Ce n'était pas la première fois qu'on m'adressait ce fameux reproche. Et ce n'était pas non plus la première fois qu'il m'était adressé par un soupirant qui m'avait fait sa déclaration, pour se voir éconduire, quelques minutes plus tôt.
Certains d'entre eux se contentait de s'éloigner silencieusement, s'efforçant de garder leur calme, m'offrant simplement un sourire attristé en guise d'adieu d'autres tiraient leur révérence sans chercher le moins du monde à dissimuler leur déception, quand ce n'était pas leur tristesse ou même leur désespoir, cela variait en fonction de leur supposé degré d'affection pour moi, et cela importait peu de toutes façon et la fraction la plus minoritaire, ou plutôt la plus téméraire, préféraient partir sur un coup d'éclat.

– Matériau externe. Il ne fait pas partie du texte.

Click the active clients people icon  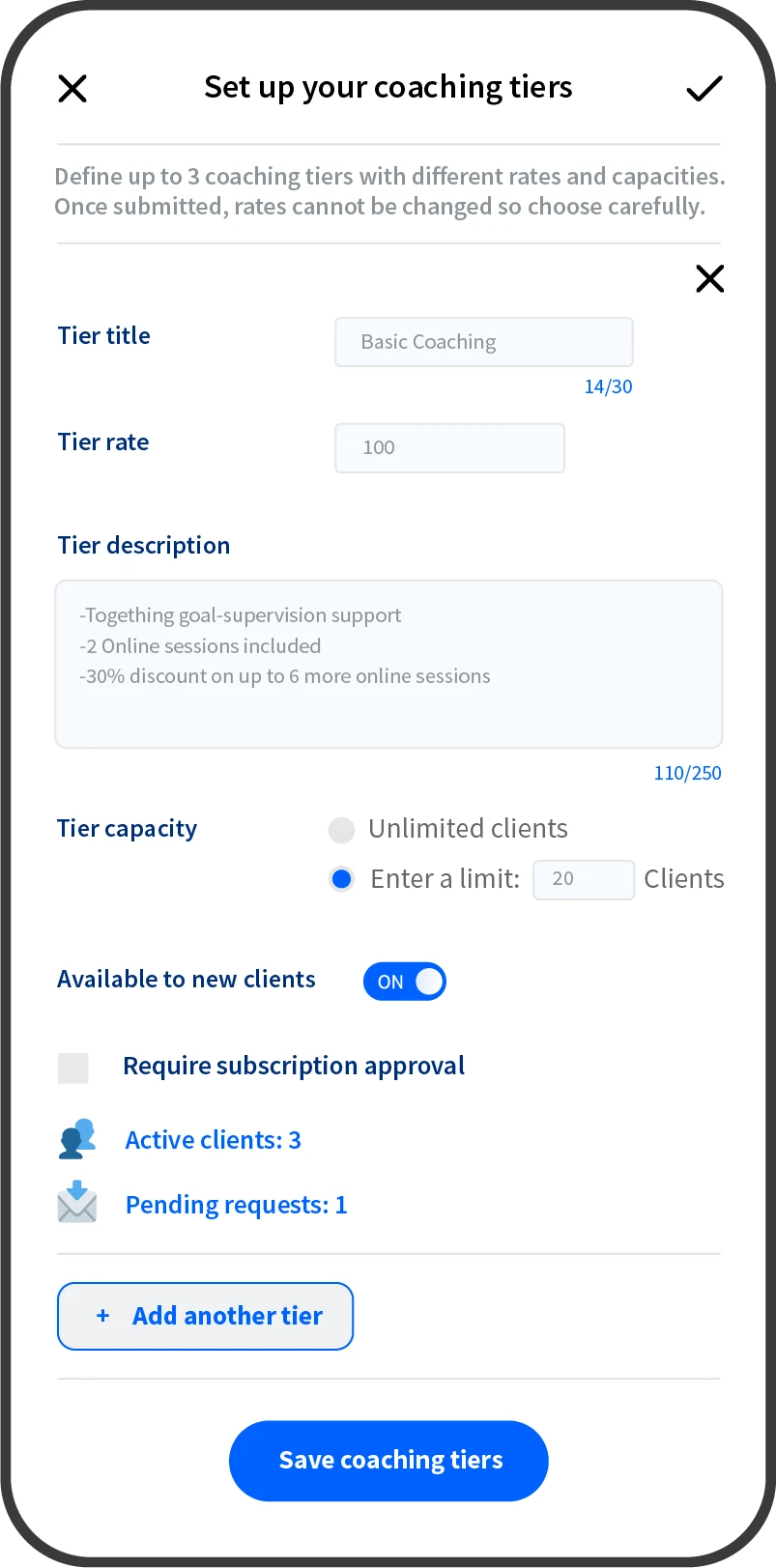tap(77, 1139)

Quelque chose comme « Tu es amoureuse de ce pianiste avec qui je t'ai vu déjeuner, pas plus tard qu'hier, c'est ça ? Mais c'est un imbécile…Incapable de faire quoi que ce soit de ses dix doigts, à commencer par une performance correcte au piano ! » ou bien « Pourquoi est-ce que tu ne veux pas au moins essayer de nous donner une chance ? », ou même, mais cela n'arriva qu'une seule fois en tout et pour tout, « Je ne veux pas paraître brutal mais…tu préfères les filles, c'est ça ? Nelly m'avait mise en garde, hier soir, quand… ».

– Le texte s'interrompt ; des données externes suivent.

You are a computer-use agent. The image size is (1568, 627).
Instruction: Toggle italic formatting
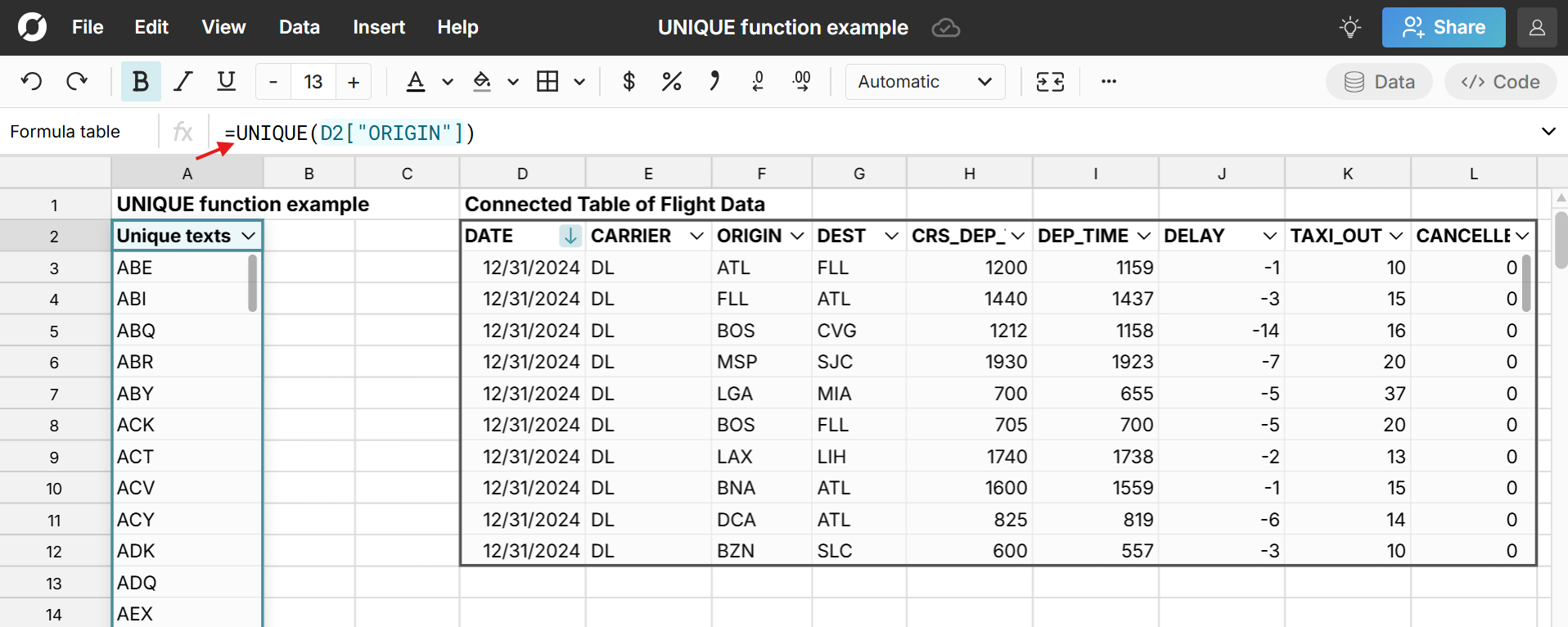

Aucune importance ! Je n'ai jamais cherché à donner une réponse à ce genre de questions, de toutes manières. Et oui, j'étais déjà au courant des sentiments peu charitables de Nelly à mon égard, je n'y accordais pas la moindre importance non plus.
Lui jetant un regard en coin, je pouvais voir l'expression de mon propre visage se refléter sur le sien avec autant de facilité que si j'avais été face à un miroir Si j'en jugeais à son regard, et à la phrase qu'il exprimait silencieusement, Mon Dieu, tu es réellement la femme la plus froide que j'ai jamais rencontré, j'imagine que je devais le gratifier de ma fameuse expression, celle qui m'épargnait d'avoir à dire Je m'ennuie à en mourir à voix haute devant lui, une phrase qui était parfaitement appropriée à ce que je ressentais en sa présence.
« Je pense que tu es effrayée, » me dit-il d'un air solennel, tout en continuant de marcher à mes côtés. « La seule chose que j'ignore encore, c'est de quoi exactement… Cela fait bien longtemps que je t'observe. Et je pense que tu ne laisses aucun homme t'approcher de trop près parce que… »
« A demain, pour la répétition. » Une réponse que je lui offris tout en cherchant mes clés.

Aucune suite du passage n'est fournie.